━━ Data listing

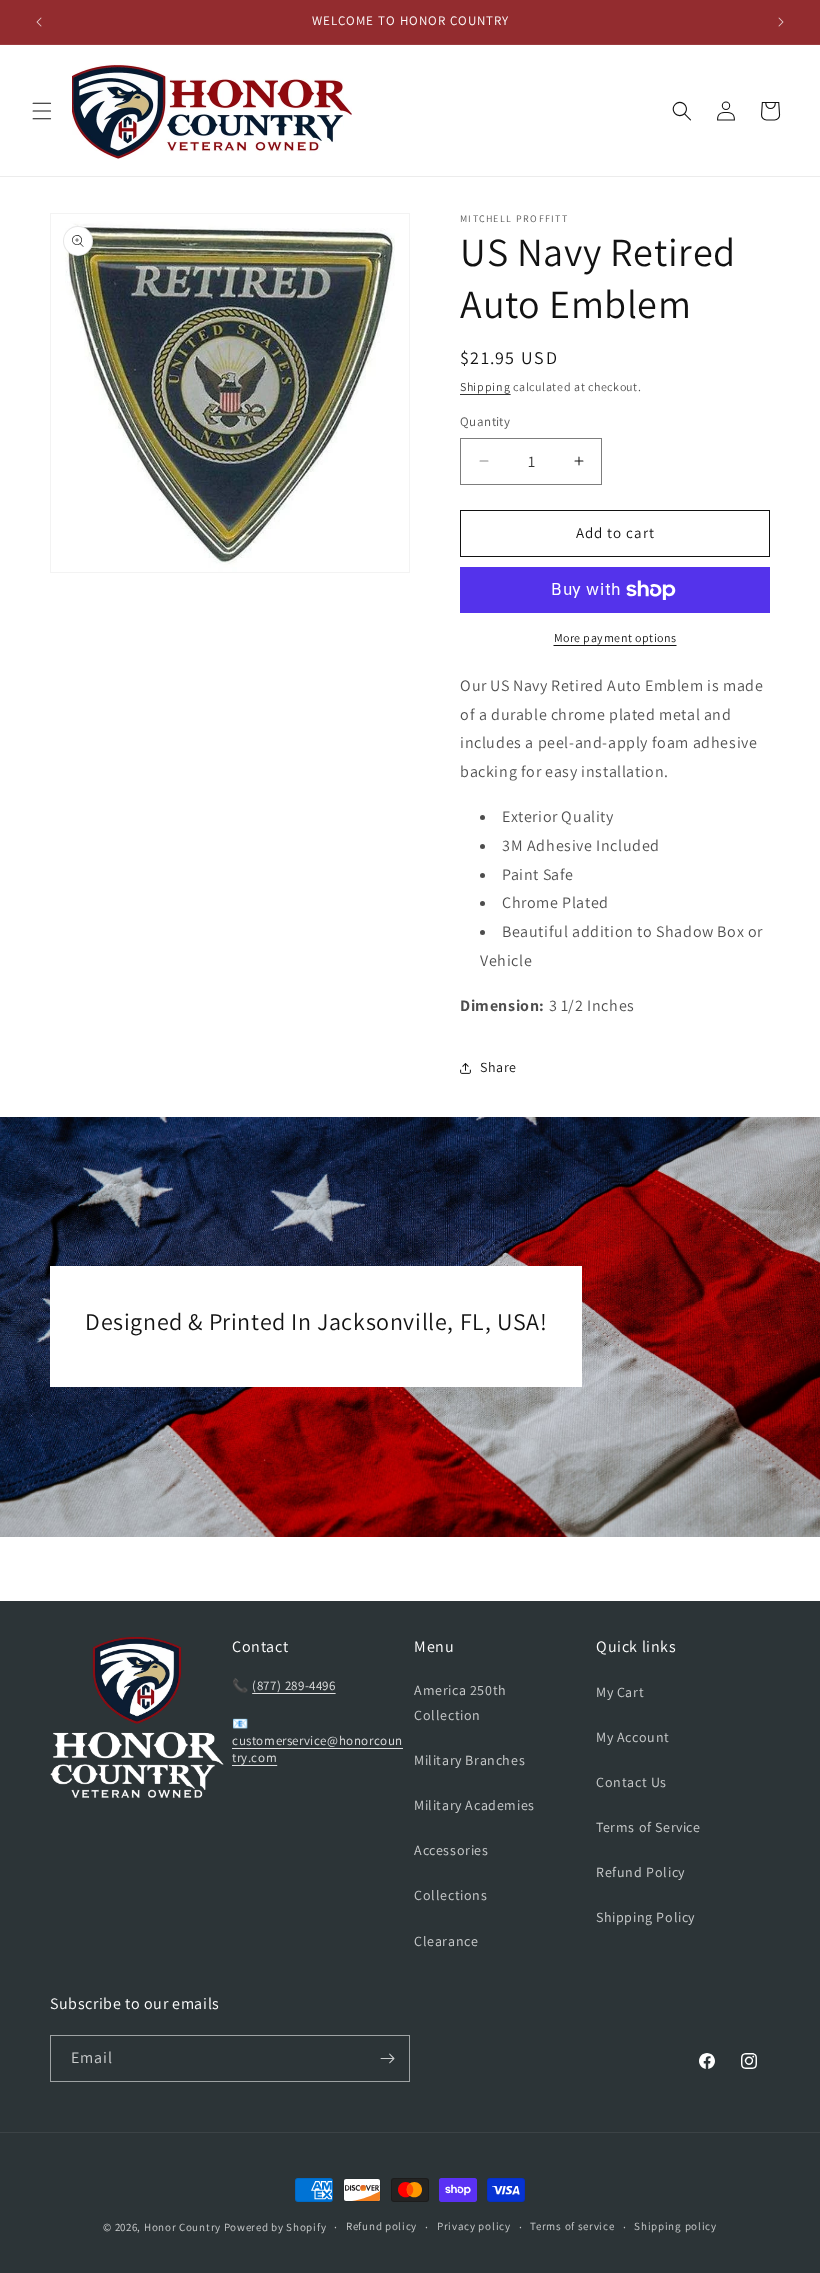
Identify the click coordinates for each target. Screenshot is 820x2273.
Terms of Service (648, 1827)
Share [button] (498, 1067)
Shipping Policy (645, 1917)
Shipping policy (675, 2226)
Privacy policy (474, 2226)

━━━━

Task item >> Word for word, give the entries back in full; the pictures do not belong in the copy.

Solution to this problem >>
Identify the click coordinates for each target. Screenshot is 820x2273.
Terms of Service (648, 1827)
Share [button] (498, 1067)
Shipping Policy (645, 1917)
Shipping policy (675, 2226)
Privacy policy (474, 2226)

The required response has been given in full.